David의 개발 이야기!

[Pytorch] 파이토치 완전정복 part1 본문

머신러닝2

[Pytorch] 파이토치 완전정복 part1

david.kim2028 2023. 9. 29. 01:39
반응형

< 머신러닝 시스템을 개발하는 것은 다음과 같은 과정을 따른다. >

 

Step 1. Build data processing pipeline

대부분의 머신러닝 시스템은 모델을 학습시키기 위해 미니배치를 사용한다. 따라서, 금번 실습에서는 미니배치를 활용해 학습/평가를 진행하고자 한다. 세부 단계는 아래와 같다.

 

1. Load inputs and labels

2. Preprocess inputs and labels

3. Group inputs and labels as a mini-batch 

 

Step 2. Build Model

인풋을 통해 예측 혹은 분류를 진행하는 모델을 정의한다.

 

1. Which model should be used?

2. How to set the hyperparameters of the model?

 

Step 3. Build performance metric, loss, and optimizer

P(W) == Performance of test set

L(W) == Maximizing performance on the test set by minimizing loss on the training set

Optimizer == SGD, Adam, AdamW...

 

Step 4. Build training and evaluation loop

training loop은 labels 과 predictions 사이의 loss를 계산하고자 함이다. 그리고, train dataset을 통해 model의 파라미터를 업데이트한다. evaluation loop은 validation set 또는 test set을 이용해서 성능을 평가하기 위함이다.

 

Step 5. Build save and load subroutine

Loading pre-trained parameters makes the trained model reusable

The training model is a very time-consuming process, save and load model parameters are essential subroutines in machine learning systems.

 


 

코드 구현하기

 

0. Import Pytorch Package

torch.nn : 모델 디자인

torch.optim : optimizer

Dataset , DataLoader : data processing을 위한 라이브러리

 

import os
import torch
import torch.nn as nn
import torch.optim as optim
import torchvision.transforms as T

from torch.utils.data import DataLoader
from torchvision.datasets import FashionMNIST
from torchmetrics import Accuarcy
from torchmetrics.aggregation import MeanMetric

1. Build Configuration

title = 'FashionMNIST'
device = 'cuda' if torch.cuda.is_available() else 'cpu'
data_root = 'data'
batch_size = 64
base_lr = 0.01
momentum = 0.9 
epochs = 20
checkpoint_dir = 'checkpoint'

 

2. Build Data processing pipeline

 

train_transform = T.Compose([
	T.ToTensor(),
    T.Normalize((0.5, ), (0.5, )),
])
train_data = FashionMNIST(data_root, train=True, download=True, transform=train_transform)
train_loader = DataLoader(train_data, batch_size=batch_size, shuffle=True)

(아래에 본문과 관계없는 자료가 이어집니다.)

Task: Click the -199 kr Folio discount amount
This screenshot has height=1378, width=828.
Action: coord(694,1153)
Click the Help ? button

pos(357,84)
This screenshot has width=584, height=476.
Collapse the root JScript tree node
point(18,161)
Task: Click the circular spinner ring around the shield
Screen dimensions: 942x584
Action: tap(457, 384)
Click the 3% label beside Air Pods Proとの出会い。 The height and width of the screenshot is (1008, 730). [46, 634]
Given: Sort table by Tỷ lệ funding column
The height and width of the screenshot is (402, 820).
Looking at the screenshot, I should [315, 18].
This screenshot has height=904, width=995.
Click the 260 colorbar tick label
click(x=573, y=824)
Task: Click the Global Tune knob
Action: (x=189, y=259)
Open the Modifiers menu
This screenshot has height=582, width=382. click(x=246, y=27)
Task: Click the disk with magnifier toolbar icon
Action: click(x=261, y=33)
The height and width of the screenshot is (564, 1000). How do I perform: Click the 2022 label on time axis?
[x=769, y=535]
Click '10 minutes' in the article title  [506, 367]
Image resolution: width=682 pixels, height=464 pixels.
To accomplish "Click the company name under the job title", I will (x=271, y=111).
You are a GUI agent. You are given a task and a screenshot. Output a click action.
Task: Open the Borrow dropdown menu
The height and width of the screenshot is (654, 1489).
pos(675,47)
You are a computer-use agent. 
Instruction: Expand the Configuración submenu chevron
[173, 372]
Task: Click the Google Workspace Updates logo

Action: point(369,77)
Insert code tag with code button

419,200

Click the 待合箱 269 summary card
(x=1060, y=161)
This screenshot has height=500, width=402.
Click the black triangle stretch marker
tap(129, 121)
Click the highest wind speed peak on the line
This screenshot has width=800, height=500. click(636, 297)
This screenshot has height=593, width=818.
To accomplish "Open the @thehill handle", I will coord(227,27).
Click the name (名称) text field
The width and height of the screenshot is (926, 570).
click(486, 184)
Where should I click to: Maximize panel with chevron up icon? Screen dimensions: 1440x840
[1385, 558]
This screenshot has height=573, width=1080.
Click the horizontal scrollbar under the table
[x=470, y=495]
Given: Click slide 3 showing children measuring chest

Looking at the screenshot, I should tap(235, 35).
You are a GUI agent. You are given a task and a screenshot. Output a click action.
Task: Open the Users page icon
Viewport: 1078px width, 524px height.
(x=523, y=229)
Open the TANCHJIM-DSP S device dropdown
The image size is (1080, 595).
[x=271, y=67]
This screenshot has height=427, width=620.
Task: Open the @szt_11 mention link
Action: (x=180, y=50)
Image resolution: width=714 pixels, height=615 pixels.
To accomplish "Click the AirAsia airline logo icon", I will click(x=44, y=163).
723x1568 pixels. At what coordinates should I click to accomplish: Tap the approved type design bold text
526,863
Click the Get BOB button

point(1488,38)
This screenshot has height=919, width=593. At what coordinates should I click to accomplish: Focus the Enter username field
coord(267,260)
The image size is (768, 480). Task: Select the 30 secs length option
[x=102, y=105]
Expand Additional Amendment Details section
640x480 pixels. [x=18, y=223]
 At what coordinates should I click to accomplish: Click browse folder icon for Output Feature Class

val_transform = T.Compose([
	T.ToTensor(),
    T.Normalize((0.5, ), (0.5, )),
])

val_data = FashionMNIST(data_root, train=False, download=True, transform=val_transform)
val_loader = DataLoader(val_data, batch_size=batch_size)

 

3. Build Model

To define a Model, we create a class that inherits from torch.nn.Module

 

The Module class has two important functions

- __init__ : Defines the layers of networks

- forward : Specifies how data will pass through the network

 

=> To accelerate opertaions in the neural network, we can move it to GPU if available, using function "to"

 

Class MyModel(nn.Module):
	def __init__(self):
    	super(MyModel, self).__init__()
        self.head = nn.Linear(28 * 28, 10)
    
    def forward(self, x):
    	x = x.reshape((x.shape[0], -1))
        x = self.head(x)
        return x
        
model = MyModel()

model = model.to(device)

텐서의 reshape 메소드는 텐서의 형태를 바꾸는데 사용된다.

 -1은 PyTorch에게 해당 차원의 크기를 자동으로 계산하도록 요청하는 것이다.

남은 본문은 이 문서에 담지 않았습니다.